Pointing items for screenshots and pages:

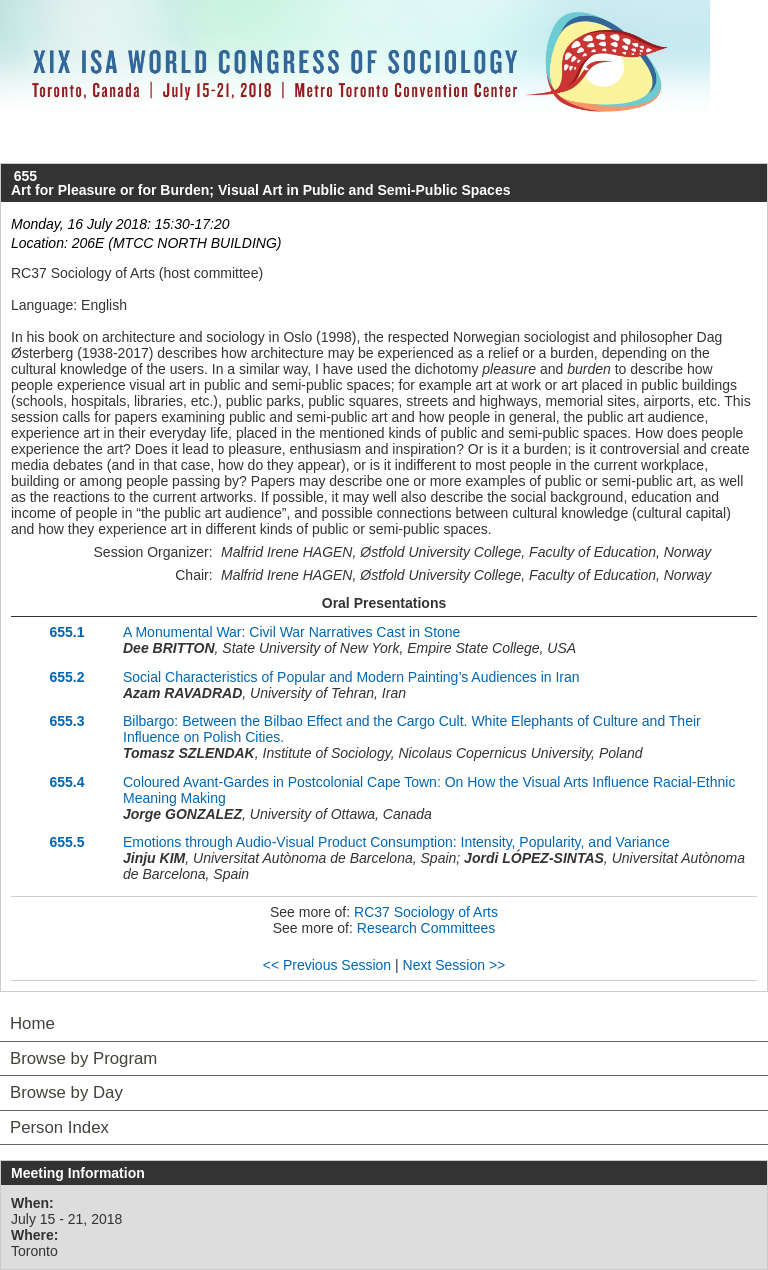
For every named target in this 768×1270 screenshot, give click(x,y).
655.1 (66, 632)
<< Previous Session (327, 965)
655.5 (66, 842)
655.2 (66, 677)
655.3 (66, 721)
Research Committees (426, 928)
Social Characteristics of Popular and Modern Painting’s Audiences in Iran (351, 677)
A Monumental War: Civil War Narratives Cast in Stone (291, 632)
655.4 (66, 782)
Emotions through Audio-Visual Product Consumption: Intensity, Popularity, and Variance (396, 842)
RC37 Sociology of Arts (426, 912)
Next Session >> (454, 965)
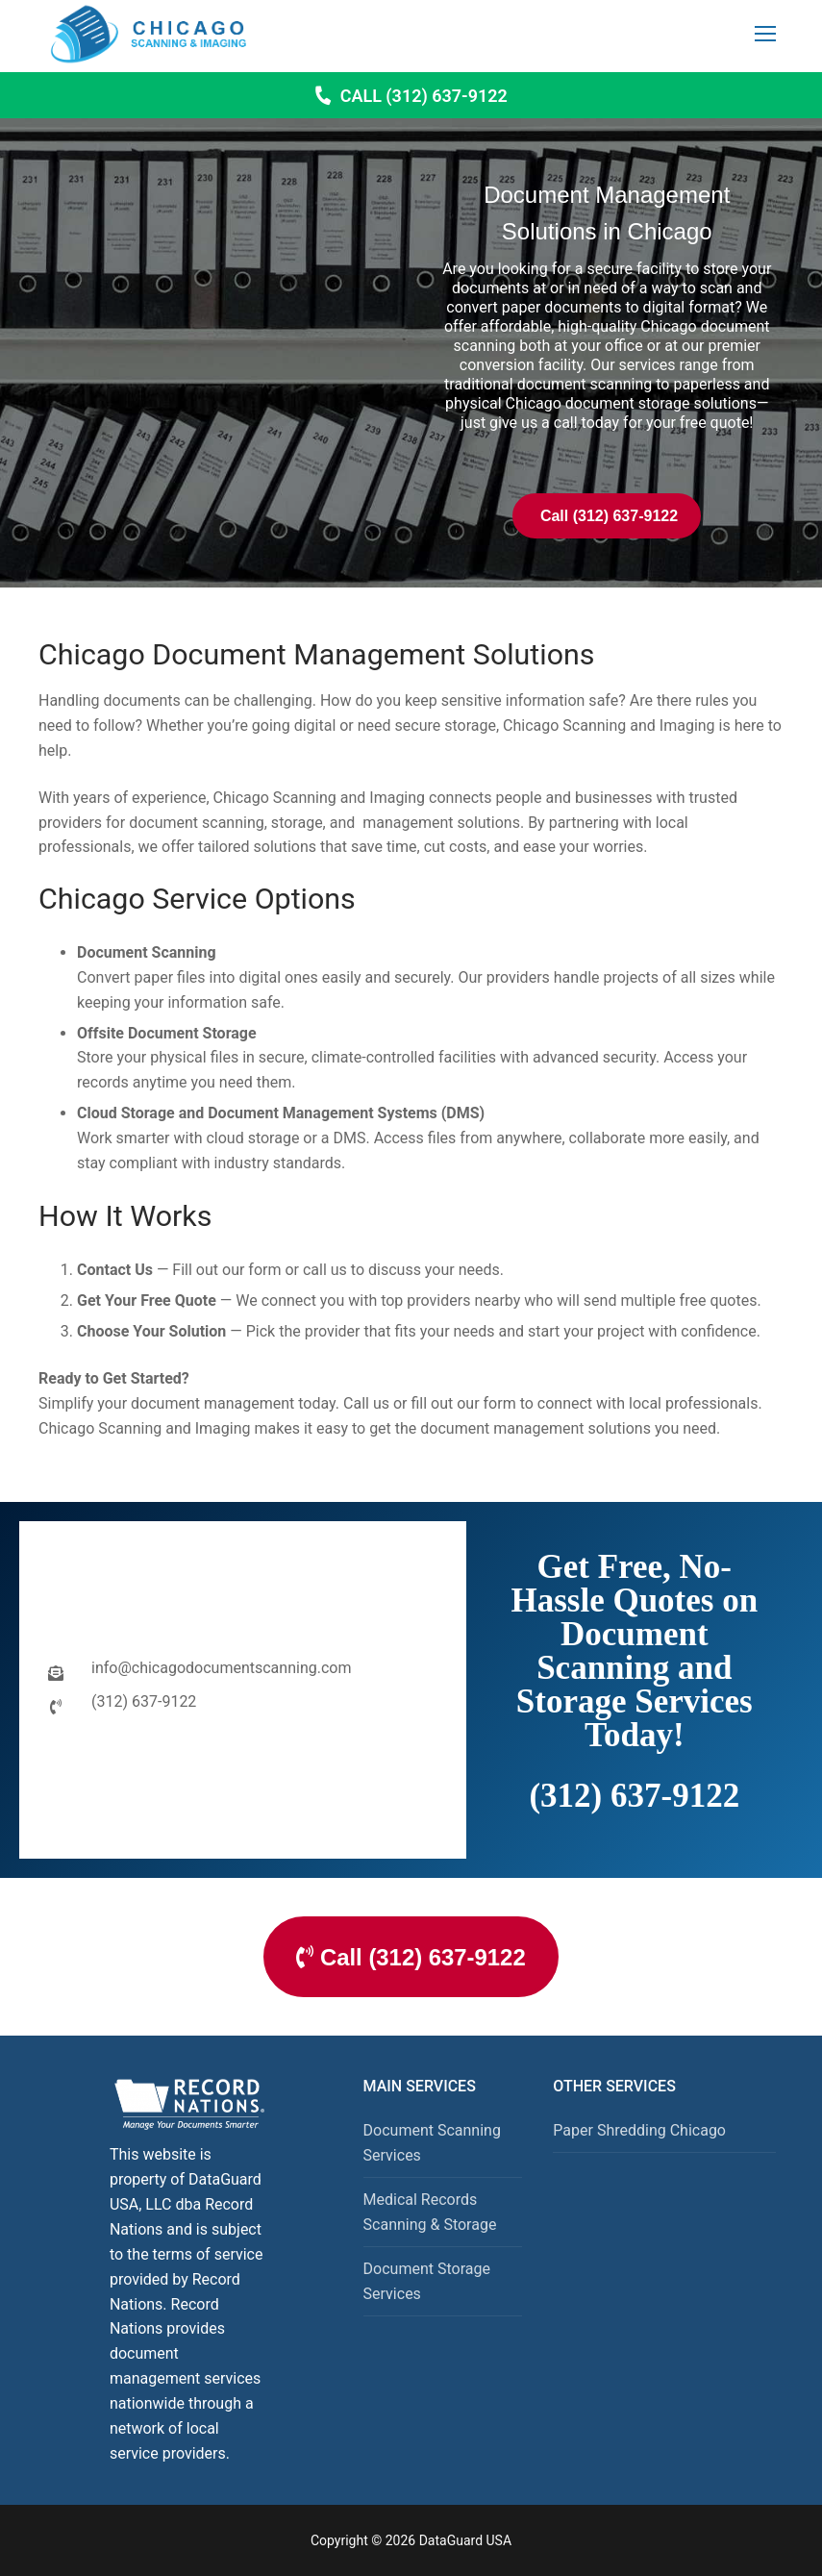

AIM: Reproduce all of the items above verbatim, with the pictures omitted.

FINAL ANSWER:
For every named target in this 768×1270 screenshot, give click(x,y).
655.1 (66, 632)
<< Previous Session (327, 965)
655.5 (66, 842)
655.2 (66, 677)
655.3 (66, 721)
Research Committees (426, 928)
Social Characteristics of Popular and Modern Painting’s Audiences in Iran (351, 677)
A Monumental War: Civil War Narratives Cast in Stone (291, 632)
655.4 (66, 782)
Emotions through Audio-Visual Product Consumption: Intensity, Popularity, and Variance (396, 842)
RC37 Sociology of Arts (426, 912)
Next Session >> (454, 965)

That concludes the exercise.